O conhecimento exerce papel importante no processo de identidade religiosa. O que falta muito na sociedade brasileira é conhecimento com relação ao mundo das religiões e das religiosidades. Hoje este “mundo” se ampliou muito no Brasil devido, também, a uma presença mais visível, mesmo que estatisticamente muito reduzidas, de vertentes islâmicas, judaicas, budistas e outras tradições religiosas históricas fortes e milenarmente consolidadas. Um componente fundamental nos processos de identidade religiosa é a relação sadia com o outro, com o diferente.
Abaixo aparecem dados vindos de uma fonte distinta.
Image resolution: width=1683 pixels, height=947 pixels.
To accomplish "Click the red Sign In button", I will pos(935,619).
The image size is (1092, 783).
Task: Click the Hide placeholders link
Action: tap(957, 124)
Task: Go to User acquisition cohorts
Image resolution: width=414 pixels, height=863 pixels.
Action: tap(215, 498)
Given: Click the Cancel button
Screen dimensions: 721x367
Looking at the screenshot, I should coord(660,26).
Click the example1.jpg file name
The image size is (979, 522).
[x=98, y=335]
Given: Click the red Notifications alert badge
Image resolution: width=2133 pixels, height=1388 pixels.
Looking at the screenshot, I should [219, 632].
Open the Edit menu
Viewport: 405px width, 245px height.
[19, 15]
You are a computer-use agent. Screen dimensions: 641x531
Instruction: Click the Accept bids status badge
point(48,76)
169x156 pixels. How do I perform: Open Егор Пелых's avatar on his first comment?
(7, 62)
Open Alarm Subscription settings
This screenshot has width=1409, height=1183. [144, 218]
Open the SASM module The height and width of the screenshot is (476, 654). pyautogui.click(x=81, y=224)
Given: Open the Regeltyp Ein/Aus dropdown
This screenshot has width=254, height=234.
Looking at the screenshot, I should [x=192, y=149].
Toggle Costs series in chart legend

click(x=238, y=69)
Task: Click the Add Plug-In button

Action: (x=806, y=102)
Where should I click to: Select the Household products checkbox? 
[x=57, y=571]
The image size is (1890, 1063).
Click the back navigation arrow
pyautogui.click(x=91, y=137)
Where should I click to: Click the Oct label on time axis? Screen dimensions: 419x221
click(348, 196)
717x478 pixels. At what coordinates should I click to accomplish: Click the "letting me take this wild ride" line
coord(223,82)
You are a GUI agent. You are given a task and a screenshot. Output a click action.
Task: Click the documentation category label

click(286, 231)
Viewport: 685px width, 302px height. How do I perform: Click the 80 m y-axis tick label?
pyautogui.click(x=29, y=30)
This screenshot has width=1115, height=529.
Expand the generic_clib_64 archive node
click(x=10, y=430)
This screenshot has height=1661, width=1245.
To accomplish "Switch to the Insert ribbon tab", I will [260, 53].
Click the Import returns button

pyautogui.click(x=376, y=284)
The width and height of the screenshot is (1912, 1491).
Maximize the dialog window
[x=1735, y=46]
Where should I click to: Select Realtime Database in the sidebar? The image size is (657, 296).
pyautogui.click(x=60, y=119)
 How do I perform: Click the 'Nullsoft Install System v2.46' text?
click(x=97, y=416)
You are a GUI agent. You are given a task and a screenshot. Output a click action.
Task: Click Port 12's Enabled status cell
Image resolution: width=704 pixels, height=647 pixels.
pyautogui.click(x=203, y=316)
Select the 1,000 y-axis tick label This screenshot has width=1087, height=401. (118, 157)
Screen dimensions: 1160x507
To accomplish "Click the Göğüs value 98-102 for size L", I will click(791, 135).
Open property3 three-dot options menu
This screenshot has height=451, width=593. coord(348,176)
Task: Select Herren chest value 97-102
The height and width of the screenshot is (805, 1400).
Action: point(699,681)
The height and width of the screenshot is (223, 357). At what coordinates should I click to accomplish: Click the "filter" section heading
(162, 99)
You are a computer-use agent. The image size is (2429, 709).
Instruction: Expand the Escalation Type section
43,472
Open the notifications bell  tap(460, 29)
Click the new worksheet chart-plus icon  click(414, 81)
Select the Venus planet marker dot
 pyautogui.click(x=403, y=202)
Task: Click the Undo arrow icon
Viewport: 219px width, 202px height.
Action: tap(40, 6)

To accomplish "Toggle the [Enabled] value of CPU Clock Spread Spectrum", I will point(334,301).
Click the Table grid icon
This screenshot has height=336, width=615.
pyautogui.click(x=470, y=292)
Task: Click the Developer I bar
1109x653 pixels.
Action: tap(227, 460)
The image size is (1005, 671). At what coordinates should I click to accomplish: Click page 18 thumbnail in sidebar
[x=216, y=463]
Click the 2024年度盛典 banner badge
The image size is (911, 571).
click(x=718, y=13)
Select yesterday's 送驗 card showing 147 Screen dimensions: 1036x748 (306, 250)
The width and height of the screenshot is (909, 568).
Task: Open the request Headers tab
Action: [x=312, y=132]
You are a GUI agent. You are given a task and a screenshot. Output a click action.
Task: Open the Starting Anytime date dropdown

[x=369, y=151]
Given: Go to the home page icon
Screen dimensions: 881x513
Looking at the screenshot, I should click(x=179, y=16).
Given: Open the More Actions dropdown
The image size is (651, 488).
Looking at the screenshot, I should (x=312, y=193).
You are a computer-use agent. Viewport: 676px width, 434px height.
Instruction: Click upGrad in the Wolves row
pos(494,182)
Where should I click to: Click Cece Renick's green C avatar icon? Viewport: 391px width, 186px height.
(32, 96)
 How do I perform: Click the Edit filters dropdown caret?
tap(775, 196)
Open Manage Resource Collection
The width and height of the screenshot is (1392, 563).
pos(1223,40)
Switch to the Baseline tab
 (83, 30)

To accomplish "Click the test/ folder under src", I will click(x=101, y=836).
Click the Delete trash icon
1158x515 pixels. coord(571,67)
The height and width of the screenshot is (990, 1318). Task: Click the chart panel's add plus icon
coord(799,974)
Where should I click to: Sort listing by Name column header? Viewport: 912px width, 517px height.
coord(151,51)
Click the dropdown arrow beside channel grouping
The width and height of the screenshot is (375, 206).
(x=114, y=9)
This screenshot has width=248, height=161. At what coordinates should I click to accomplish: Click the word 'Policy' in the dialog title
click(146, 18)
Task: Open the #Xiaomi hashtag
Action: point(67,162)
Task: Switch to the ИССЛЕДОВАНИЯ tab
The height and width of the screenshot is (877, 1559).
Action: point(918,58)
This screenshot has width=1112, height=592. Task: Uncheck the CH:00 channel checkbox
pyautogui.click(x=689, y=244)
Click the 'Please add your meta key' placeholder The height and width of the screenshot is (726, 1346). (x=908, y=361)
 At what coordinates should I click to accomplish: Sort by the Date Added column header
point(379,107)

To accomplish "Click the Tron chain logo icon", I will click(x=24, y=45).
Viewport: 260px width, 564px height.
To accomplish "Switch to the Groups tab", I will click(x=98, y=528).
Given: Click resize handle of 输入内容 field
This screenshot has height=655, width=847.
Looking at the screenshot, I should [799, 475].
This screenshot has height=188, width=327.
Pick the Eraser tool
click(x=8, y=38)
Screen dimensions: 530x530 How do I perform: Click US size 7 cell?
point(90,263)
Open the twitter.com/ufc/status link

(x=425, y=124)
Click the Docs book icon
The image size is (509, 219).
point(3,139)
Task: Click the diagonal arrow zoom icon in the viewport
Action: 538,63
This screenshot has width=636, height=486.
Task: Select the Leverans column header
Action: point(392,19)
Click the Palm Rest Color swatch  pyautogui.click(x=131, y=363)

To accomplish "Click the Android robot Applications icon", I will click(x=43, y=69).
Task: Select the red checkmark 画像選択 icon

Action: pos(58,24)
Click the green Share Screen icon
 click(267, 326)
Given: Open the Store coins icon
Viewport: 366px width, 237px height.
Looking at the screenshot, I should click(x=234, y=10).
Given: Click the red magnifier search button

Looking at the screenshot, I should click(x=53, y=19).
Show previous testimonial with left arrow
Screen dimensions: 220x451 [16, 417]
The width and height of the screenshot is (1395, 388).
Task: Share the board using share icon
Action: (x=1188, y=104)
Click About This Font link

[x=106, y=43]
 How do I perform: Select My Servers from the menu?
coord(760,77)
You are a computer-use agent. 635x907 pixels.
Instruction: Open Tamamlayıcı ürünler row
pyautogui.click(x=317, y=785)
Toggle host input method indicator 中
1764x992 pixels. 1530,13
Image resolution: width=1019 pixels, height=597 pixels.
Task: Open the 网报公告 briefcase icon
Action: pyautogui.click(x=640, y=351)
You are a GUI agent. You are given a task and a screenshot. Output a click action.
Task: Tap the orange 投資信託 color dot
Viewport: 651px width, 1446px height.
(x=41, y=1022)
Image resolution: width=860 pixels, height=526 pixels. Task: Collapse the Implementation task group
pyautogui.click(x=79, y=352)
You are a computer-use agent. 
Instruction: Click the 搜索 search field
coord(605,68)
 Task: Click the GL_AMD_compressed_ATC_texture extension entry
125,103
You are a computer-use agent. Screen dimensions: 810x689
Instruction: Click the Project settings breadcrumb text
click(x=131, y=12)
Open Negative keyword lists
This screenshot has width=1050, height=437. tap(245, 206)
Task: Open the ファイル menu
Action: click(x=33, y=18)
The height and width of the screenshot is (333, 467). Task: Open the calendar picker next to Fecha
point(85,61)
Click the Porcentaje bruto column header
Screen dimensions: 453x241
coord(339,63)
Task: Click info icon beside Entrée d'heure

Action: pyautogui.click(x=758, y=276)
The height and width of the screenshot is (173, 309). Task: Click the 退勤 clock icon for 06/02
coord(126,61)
Pode-se dizer que o diálogo inter-religioso é a nossa tábua de salvação.

É de consenso que cabe ao Estado laico criar as condições para que se eduquem as consciências religiosas em sua diversidade e seu reconhecimento mútuo. Acreditamos, também, como afirmamos acima, que uma laicidade maduramente vivida e administrada pelo Estado é condição para que a esfera religiosa possa exercer o seu papel na construção da sociedade democrática.

Mencionei acima a instalação do Estado laico, dentro do mesmo processo proclamação da República. Já se passaram 125 anos desde a primeira Constituição Republicana, que foi em 1891, e a laicidade do Estado ainda está longe de uma consolidação amadurecida. A história do século XX e também da primeira década do século XXI está repleta de exemplos que trazem à luz do dia o “fantasma” do catolicismo como religião oficial. Isto foi, sobretudo, acentuado durante todo o longo período do governo Vargas, mas que de certa forma retornou durante o governo Lula. (8)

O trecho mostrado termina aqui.